What this task involves: Using the records below, repeat exactly the lines from the one holding "This screenshot has height=560, width=956." through the one holding "You are a computer-use agent. The height", both ends included, and no others.

Data to use: Begin

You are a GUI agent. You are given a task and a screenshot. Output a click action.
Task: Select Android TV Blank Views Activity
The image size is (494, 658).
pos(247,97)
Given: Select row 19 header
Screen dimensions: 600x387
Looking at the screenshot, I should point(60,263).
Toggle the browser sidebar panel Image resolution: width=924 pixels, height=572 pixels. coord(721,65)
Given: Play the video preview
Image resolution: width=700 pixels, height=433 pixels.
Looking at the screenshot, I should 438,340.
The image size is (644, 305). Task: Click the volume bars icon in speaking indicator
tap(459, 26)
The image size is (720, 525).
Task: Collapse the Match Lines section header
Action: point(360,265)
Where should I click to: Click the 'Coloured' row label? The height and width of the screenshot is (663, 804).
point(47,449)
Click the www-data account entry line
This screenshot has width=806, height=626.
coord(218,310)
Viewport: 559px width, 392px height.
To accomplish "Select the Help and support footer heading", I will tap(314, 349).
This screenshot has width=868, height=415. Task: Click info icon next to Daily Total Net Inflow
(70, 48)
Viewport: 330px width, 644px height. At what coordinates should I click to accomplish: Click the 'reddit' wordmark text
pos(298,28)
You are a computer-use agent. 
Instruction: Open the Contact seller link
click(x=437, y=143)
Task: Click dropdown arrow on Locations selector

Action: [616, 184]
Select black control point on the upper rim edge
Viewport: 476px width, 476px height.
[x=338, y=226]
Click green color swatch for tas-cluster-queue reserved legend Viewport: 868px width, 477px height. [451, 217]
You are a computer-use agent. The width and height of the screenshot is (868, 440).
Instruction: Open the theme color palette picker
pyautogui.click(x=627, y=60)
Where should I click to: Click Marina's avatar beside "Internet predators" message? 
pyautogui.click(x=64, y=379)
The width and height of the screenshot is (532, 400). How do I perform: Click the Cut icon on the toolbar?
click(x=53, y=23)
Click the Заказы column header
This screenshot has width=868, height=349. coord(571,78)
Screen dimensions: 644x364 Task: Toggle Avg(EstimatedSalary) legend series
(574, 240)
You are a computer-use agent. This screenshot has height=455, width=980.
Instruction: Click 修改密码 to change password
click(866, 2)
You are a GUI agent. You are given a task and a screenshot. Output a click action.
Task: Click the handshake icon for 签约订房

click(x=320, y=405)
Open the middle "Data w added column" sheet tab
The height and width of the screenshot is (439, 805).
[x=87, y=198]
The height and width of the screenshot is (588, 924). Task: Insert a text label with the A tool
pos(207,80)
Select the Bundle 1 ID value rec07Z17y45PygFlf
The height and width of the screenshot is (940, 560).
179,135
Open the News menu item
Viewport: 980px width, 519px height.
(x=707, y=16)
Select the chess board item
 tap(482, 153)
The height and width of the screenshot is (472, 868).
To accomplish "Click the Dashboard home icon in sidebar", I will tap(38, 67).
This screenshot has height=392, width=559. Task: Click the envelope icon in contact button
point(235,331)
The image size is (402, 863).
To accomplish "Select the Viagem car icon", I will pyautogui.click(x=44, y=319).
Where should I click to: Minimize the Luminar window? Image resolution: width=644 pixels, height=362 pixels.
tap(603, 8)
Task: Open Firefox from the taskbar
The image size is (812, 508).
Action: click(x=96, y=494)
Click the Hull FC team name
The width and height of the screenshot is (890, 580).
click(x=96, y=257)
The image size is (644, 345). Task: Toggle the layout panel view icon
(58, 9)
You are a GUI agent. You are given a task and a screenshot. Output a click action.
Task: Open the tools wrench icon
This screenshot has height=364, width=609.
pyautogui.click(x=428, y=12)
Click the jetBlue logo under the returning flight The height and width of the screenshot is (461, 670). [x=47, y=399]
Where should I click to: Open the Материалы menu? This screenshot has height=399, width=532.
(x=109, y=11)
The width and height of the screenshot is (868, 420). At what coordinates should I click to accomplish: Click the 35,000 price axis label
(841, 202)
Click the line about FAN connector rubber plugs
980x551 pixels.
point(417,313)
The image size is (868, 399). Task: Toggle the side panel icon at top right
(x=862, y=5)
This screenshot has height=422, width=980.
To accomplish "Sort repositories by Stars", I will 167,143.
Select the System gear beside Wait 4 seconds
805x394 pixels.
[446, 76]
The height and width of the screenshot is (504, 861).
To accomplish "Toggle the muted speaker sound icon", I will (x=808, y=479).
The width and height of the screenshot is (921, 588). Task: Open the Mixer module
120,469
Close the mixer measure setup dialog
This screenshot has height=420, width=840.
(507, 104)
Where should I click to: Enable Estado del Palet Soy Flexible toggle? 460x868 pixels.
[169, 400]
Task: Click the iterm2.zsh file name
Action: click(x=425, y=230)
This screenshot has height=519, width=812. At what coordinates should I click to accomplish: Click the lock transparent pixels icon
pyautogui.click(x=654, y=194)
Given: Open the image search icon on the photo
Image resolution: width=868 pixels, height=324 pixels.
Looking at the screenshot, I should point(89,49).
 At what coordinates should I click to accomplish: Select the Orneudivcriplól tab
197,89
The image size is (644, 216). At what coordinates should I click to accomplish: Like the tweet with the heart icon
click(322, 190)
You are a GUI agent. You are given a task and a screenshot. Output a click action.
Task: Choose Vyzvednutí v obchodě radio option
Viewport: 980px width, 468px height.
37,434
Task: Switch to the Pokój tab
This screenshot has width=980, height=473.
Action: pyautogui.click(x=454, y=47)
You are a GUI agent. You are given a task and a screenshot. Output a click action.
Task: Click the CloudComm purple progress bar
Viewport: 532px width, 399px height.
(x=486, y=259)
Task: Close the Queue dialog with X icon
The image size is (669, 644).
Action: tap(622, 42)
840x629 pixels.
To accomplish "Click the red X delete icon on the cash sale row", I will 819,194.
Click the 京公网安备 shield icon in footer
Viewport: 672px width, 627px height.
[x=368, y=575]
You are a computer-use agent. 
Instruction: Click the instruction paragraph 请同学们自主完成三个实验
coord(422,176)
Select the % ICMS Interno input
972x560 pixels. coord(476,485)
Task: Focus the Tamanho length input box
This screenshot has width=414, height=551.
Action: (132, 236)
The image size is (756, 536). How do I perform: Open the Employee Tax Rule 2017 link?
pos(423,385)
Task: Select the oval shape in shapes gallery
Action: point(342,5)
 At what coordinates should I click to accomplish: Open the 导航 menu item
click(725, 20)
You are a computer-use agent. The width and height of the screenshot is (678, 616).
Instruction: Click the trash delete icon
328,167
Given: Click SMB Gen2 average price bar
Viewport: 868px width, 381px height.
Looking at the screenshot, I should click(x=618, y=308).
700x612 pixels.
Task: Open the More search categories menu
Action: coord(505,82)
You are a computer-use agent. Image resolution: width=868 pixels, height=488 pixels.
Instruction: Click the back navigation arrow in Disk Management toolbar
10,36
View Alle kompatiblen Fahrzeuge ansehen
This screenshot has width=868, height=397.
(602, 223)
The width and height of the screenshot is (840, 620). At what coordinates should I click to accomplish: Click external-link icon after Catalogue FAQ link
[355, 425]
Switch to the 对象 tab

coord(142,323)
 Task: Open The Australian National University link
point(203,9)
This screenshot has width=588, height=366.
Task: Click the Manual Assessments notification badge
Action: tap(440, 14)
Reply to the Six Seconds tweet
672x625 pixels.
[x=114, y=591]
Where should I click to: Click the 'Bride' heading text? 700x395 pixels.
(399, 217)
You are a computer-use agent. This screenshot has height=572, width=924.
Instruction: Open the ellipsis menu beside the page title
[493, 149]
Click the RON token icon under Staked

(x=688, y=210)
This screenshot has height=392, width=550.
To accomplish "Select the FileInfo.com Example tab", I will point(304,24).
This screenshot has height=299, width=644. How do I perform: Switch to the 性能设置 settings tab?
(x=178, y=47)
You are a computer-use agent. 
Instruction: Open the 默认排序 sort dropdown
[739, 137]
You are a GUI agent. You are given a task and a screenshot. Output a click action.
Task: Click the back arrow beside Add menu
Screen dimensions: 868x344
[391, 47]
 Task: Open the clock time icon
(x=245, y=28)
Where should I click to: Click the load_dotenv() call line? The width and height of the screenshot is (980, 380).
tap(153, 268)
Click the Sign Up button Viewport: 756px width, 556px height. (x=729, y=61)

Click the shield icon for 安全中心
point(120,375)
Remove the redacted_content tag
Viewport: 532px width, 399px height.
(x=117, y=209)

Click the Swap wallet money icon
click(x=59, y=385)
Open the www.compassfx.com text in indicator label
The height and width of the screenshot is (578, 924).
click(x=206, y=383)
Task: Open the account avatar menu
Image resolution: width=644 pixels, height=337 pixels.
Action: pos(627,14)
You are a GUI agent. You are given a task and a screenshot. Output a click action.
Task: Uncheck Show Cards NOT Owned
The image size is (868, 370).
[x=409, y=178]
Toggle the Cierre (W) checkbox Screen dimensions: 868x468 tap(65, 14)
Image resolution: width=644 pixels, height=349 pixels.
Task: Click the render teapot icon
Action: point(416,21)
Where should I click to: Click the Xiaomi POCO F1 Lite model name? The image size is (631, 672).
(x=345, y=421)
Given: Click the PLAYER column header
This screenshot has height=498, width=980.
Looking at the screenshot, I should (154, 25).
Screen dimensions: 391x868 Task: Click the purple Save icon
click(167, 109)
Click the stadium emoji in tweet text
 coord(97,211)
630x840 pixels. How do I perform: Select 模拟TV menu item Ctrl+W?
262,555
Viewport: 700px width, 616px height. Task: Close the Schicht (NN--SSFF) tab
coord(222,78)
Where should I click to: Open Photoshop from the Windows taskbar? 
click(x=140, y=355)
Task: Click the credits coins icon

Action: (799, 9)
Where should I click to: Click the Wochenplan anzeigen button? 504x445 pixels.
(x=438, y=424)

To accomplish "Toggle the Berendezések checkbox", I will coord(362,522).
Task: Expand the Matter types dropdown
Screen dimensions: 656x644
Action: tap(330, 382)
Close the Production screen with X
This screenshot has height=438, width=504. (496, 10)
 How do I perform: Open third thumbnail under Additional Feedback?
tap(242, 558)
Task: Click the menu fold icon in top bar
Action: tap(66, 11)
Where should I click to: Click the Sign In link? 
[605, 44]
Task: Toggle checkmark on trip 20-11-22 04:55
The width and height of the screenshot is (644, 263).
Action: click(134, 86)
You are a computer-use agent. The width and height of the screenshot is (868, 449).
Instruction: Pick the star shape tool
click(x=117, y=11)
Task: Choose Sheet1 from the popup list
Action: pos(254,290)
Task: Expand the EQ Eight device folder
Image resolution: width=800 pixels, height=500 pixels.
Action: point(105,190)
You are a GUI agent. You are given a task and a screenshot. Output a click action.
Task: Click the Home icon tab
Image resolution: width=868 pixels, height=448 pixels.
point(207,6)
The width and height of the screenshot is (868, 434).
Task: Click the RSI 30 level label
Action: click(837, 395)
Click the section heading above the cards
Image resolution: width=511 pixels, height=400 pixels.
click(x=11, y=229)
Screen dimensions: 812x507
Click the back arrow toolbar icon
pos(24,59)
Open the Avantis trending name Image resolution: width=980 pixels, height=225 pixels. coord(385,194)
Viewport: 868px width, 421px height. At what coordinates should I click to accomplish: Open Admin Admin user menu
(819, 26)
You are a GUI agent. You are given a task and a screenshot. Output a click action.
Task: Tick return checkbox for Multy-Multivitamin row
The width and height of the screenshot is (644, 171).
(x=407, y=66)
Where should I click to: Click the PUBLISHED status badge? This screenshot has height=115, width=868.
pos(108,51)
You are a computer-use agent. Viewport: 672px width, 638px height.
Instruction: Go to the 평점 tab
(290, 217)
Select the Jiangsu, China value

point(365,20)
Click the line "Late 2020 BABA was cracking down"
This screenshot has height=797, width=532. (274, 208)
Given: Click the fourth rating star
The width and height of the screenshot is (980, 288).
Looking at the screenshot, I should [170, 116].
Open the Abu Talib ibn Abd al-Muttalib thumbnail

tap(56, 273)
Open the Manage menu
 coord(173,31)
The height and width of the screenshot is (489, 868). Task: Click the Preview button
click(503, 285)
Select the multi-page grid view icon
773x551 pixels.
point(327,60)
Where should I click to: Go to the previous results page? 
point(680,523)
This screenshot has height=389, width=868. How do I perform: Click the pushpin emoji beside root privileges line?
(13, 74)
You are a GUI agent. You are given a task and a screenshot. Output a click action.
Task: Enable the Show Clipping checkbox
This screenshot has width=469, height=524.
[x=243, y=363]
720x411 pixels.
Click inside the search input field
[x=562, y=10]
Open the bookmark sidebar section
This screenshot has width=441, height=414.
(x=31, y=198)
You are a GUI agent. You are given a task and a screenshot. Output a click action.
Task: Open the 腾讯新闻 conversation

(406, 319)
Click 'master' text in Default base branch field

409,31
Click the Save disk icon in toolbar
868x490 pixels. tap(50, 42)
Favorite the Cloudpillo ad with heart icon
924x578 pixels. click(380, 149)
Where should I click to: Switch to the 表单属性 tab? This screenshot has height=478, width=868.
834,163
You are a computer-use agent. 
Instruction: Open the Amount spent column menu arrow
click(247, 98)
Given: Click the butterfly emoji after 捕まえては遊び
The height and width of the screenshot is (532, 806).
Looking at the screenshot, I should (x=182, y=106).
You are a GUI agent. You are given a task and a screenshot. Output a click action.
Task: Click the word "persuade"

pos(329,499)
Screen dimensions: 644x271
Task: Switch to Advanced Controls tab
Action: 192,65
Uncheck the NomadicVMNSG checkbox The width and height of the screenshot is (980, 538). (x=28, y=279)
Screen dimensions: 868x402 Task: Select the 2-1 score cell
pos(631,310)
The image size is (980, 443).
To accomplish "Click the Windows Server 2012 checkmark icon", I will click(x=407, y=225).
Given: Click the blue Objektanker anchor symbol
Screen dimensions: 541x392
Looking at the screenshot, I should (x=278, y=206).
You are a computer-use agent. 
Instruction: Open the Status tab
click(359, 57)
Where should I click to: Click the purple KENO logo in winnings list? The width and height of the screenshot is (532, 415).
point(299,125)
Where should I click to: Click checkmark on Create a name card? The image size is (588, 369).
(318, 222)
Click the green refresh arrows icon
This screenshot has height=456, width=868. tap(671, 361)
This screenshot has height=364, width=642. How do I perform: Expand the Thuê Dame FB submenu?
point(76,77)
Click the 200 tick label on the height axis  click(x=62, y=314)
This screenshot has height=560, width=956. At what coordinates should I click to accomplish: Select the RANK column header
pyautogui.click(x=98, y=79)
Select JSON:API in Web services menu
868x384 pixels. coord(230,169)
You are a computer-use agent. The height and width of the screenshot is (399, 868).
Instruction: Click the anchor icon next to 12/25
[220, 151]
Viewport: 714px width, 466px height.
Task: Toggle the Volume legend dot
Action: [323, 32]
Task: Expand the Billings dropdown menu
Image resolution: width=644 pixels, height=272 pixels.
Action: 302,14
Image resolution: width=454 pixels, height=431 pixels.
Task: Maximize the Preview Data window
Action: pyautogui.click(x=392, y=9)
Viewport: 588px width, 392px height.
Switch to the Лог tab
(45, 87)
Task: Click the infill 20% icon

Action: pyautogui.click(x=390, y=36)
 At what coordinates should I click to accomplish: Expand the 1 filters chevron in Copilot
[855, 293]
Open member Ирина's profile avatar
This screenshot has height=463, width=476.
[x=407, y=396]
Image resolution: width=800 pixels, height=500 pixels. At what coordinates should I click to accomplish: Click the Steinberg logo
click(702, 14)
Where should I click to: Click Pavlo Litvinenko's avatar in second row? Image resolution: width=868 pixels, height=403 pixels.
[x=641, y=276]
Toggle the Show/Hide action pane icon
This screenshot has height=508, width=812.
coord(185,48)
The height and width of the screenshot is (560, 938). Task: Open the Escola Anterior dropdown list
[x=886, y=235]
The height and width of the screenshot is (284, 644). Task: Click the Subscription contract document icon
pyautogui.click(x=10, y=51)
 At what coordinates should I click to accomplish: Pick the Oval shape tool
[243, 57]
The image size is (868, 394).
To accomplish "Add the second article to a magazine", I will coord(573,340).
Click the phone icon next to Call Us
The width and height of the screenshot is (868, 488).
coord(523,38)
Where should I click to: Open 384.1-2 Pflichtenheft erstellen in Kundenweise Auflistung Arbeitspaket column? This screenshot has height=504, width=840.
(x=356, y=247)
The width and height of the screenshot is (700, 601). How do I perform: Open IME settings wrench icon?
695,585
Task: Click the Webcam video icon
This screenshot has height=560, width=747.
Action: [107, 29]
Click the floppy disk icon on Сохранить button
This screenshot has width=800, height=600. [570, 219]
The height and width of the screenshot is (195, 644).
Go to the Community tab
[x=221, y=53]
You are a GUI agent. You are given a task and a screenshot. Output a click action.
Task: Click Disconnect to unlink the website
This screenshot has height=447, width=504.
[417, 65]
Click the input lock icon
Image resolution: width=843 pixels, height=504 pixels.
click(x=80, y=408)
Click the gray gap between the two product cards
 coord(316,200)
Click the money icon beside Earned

Data to use: End

Result for this exercise:
This screenshot has height=560, width=956. At what coordinates should I click to accomplish: Select the RANK column header
pyautogui.click(x=98, y=79)
Select JSON:API in Web services menu
868x384 pixels. coord(230,169)
You are a computer-use agent. The height and width of the screenshot is (399, 868).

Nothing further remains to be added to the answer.